To determine the relationship between $\Delta H^{\circ}$ and $\Delta E^{\circ}$ (internal energy change), we first write the balanced thermochemical equation for the combustion of isobutylene (2-methylpropene, $C_{4}H_{8}$). Based on general combustion principles provided in the sources, the reaction is:

$C_{4}H_{8}(g) + 6O_{2}(g) \rightarrow 4CO_{2}(g) + 4H_{2}O(l)$

According to the sources, the relationship between enthalpy and internal energy is $\Delta H = \Delta U + \Delta n_{g}RT$ . Here, $\Delta n_{g}$ is the change in the number of moles of gaseous products and reactants .

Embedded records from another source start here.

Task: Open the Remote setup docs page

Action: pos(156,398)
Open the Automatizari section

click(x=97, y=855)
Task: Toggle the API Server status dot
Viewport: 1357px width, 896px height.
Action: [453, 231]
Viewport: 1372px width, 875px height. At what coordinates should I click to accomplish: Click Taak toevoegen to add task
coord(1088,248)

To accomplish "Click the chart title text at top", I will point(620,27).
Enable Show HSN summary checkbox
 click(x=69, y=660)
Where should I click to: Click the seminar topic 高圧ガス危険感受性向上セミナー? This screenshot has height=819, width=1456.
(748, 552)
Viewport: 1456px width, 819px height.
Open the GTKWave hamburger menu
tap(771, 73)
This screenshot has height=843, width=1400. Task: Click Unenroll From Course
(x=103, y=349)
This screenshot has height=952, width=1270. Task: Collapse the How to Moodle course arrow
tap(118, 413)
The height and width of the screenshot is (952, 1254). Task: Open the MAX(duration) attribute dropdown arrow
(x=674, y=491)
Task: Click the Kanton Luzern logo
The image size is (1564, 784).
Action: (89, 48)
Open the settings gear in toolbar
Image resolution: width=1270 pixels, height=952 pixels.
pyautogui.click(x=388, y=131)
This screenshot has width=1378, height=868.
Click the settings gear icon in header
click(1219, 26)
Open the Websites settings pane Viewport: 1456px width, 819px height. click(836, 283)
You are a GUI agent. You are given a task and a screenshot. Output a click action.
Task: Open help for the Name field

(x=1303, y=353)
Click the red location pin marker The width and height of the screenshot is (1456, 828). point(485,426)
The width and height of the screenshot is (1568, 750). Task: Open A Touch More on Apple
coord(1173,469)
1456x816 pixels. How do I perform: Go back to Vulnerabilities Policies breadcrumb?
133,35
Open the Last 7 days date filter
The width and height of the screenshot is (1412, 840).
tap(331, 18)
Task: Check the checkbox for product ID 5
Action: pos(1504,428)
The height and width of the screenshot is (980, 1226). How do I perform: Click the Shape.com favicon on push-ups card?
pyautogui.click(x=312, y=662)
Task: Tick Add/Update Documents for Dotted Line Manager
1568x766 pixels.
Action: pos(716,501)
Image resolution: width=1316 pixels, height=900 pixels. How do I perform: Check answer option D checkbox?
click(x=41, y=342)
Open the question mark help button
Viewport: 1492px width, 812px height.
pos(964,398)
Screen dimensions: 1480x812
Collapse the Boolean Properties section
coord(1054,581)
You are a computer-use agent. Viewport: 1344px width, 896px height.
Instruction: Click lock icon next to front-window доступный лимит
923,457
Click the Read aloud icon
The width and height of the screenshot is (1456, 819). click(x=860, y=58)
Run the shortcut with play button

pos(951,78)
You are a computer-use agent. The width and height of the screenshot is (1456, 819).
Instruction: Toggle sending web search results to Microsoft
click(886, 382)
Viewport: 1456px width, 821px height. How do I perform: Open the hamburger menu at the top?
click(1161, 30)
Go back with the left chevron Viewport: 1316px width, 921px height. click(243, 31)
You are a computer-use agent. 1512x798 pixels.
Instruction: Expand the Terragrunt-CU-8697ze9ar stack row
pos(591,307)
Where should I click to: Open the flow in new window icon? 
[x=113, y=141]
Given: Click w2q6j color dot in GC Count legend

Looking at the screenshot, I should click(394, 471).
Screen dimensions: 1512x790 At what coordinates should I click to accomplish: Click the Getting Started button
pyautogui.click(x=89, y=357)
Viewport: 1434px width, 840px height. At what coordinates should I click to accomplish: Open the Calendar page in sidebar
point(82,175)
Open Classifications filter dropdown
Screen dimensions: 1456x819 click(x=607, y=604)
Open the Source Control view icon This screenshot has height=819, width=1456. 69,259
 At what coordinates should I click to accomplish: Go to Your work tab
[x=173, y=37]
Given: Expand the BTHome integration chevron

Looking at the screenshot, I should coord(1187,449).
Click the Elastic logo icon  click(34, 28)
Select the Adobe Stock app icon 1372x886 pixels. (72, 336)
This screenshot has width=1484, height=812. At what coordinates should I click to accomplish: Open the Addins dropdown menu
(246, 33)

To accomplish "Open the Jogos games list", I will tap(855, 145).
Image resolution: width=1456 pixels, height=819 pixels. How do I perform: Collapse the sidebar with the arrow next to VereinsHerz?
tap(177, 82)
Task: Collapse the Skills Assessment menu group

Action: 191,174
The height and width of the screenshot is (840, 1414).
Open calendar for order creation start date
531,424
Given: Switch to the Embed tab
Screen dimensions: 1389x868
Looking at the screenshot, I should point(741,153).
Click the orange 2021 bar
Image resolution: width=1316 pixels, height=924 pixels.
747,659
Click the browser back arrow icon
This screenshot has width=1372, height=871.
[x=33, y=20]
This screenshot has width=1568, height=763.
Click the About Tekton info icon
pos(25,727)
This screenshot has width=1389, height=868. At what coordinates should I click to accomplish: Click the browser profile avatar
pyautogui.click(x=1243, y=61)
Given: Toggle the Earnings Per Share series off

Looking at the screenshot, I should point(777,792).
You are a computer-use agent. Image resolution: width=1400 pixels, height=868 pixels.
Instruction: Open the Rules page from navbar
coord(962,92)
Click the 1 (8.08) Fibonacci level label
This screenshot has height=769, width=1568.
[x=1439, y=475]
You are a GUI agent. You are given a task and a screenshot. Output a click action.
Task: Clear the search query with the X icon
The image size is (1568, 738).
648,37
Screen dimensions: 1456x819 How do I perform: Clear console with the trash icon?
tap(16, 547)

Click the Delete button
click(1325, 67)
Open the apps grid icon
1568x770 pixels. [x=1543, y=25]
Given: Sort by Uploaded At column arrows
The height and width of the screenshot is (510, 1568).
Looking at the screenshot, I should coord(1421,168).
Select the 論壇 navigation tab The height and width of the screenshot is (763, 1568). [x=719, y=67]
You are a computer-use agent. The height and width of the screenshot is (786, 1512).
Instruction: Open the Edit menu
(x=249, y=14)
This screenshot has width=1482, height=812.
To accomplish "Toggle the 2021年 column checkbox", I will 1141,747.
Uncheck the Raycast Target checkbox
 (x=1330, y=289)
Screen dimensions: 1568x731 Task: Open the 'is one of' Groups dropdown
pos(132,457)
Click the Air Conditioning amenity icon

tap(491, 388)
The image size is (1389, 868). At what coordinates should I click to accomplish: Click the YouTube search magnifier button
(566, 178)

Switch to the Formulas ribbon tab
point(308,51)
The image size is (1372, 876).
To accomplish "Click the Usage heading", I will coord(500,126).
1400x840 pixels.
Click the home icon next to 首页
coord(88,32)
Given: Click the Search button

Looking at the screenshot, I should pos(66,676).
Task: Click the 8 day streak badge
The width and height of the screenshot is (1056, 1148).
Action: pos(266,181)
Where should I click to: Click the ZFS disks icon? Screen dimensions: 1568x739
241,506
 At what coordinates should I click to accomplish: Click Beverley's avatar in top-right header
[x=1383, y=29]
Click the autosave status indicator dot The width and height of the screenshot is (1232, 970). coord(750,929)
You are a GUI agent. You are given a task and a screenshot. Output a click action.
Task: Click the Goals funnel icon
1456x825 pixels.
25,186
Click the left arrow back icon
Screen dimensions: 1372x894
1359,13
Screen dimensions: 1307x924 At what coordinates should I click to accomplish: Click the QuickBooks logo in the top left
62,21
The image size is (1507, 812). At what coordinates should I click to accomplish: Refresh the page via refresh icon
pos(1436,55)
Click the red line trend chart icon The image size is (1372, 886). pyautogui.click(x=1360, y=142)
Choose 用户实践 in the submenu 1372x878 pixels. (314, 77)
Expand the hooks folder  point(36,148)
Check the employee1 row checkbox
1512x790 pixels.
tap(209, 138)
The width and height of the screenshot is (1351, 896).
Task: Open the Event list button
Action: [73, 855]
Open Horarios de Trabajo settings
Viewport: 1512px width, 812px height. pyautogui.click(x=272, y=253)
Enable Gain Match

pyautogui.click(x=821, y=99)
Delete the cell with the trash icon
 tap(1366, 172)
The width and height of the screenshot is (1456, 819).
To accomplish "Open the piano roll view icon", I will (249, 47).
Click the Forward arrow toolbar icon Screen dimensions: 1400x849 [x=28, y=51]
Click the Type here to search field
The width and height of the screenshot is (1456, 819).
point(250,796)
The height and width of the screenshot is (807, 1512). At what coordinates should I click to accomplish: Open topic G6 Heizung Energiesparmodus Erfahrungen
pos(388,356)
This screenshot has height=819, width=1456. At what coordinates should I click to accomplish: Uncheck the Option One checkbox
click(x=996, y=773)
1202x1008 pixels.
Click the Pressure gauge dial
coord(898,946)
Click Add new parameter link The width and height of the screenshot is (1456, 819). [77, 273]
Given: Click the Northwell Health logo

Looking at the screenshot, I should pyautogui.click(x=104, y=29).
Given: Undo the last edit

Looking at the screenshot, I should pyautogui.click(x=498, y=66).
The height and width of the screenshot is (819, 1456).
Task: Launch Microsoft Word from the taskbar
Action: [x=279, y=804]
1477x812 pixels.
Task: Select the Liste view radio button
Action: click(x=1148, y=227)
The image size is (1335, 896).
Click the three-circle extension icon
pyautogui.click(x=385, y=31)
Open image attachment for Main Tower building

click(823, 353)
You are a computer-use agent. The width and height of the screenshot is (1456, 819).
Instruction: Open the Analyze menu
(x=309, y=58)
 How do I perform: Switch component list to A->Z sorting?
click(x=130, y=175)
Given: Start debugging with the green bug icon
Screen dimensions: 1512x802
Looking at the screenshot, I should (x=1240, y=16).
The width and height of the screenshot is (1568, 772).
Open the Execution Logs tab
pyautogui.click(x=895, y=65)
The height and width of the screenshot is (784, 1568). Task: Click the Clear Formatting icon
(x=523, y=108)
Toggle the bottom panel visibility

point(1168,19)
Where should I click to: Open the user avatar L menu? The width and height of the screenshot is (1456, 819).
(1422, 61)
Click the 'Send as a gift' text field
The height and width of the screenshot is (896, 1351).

1. Gaseous products: 4 moles of $CO_{2}(g)$. (Note: $H_{2}O$ is produced as a liquid under standard conditions).
2. Gaseous reactants: 1 mole of $C_{4}H_{8}(g)$ and 6 moles of $O_{2}(g)$, totaling 7 moles.
3. Calculate $\Delta n_{g}$: $\Delta n_{g} = 4 - 7 = -3$ .

Substituting this into the formula yields: $\Delta H^{\circ} = \Delta E^{\circ} + (-3)RT$, which simplifies to $\Delta H^{\circ} = \Delta E^{\circ} - 3RT$.

Since $R$ and $T$ are positive values, subtracting $3RT$ from $\Delta E^{\circ}$ results in a value that is smaller. Therefore, $\Delta H^{\circ} < \Delta E^{\circ}$, which matches Option D.